La única Justicia verdaderamente democrática es la que acompaña los cambios que la comunidad reclama, que la dirigencia política encabeza, y fundamentalmente, la que tiene en cuenta las necesidades de los sectores más vulnerables de la sociedad. Es curioso que el poder tradicionalmente más reaccionario del Estado sea el que tenga en sus manos la mayoría de las herramientas para el bienestar de la sociedad. Es por eso que cuando la justicia no es social, no es justicia.

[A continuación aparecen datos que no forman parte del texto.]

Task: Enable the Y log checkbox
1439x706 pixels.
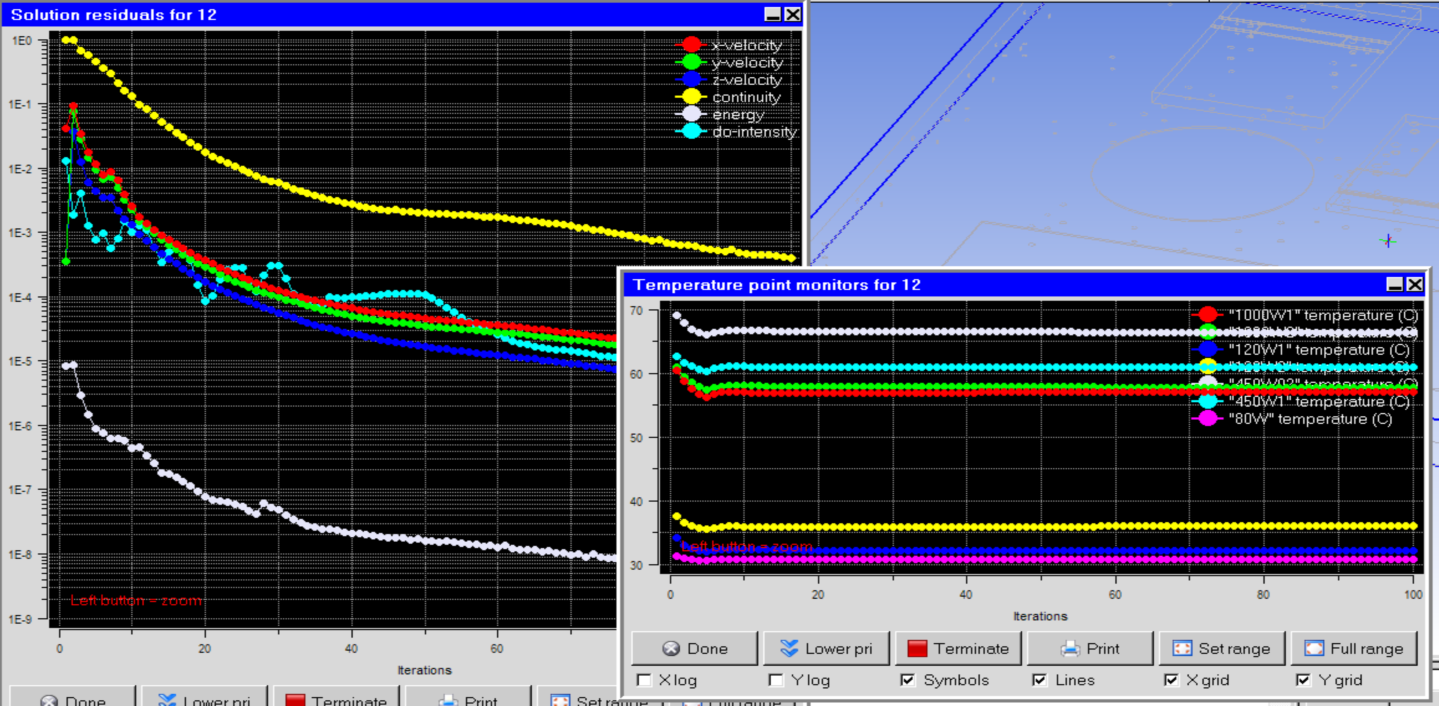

Es desde adentro y con aportes interdisciplinarios del exterior de la institución que se lograrán los cambios que la comunidad viene reclamando desde hace tantos años como bálsamo irreemplazable para atenuar aquella angustia primaria que refería Freud. Es cierto que la Justicia llega cuando los hechos ya han ocurrido y el dolor es irreversible. Pero no es menos cierto que una mala actuación de los operadores judiciales y policiales aumenta ese dolor. Por el contrario, la “buena” Justicia es reparadora para las víctimas y sus familiares y sumamente preventiva para el resto de la comunidad que, a partir de fallos socialmente justos, toma conciencia de que vivir en comunidad implica limitaciones que se originan en el derecho de cada ciudadano que la integra.

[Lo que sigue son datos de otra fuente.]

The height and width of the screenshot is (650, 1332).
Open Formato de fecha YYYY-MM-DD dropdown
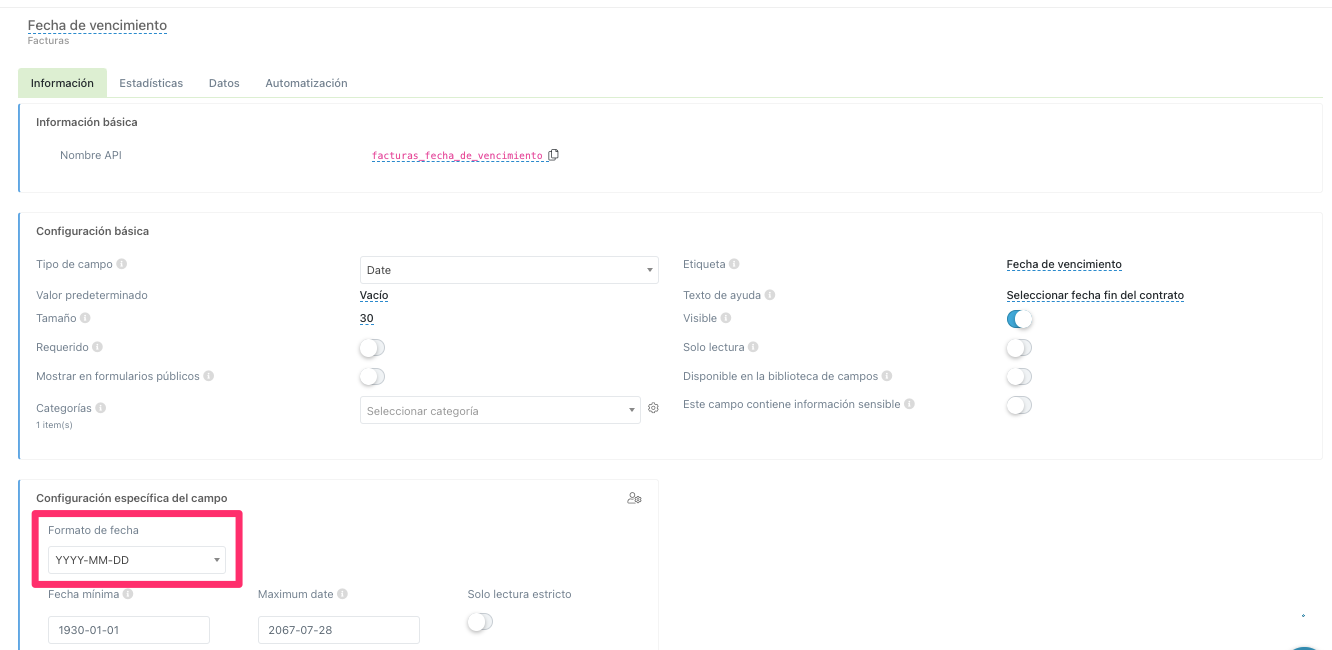136,560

El malestar actual en el interior mismo de la Justicia es el síntoma más importante de que estamos en el camino correcto. Hasta hace pocos meses, la preocupación más grande en ese ámbito era el color de la lista que ganaría las elecciones corporativas. Hoy, la preocupación es cómo dar la mejor respuesta a este debate. Sentirse dolorido y aludido por cada marcha en reclamo de justicia, por cada grito de una víctima que maldice a los jueces que fueron incapaces de comprender su dolor es el camino al bienestar. A ese bienestar que se siente cada día al terminar una jornada de trabajo habiendo hecho lo correcto. Aunque eso correcto no les guste a quienes están acostumbrados a disfrutar de los privilegios de una Justicia diferencial para ellos y una para “los otros”. Si bien la responsabilidad de generar bienestar en la sociedad es de todo el Estado en su conjunto, hoy es a la Justicia que se le reclama la mayor deuda. Los juicios por delitos de lesa humanidad son quizá la prueba más clara de que están dadas todas las condiciones para comenzar a saldarla. Hoy la democratización de la Justicia no significa discutir solamente cuestiones técnicas como juicio por jurados o pago de algún impuesto, sino además y fundamentalmente, qué clase de jueces, fiscales y defensores queremos. Qué formación les exigimos, que grado de sensibilidad social es requisito para semejante responsabilidad. En fin, de una buena vez, tenemos que definir hasta qué nivel de profundidad estamos dispuestos a discutir con la única y esperable intención de lograr que la Justicia sirva inequívocamente al bien común. En la Argentina actual, a mi entender, no hay excusa para no hacerlo.
* Juez del Tribunal Oral en lo Criminal Federal Nº 1 de La Plata.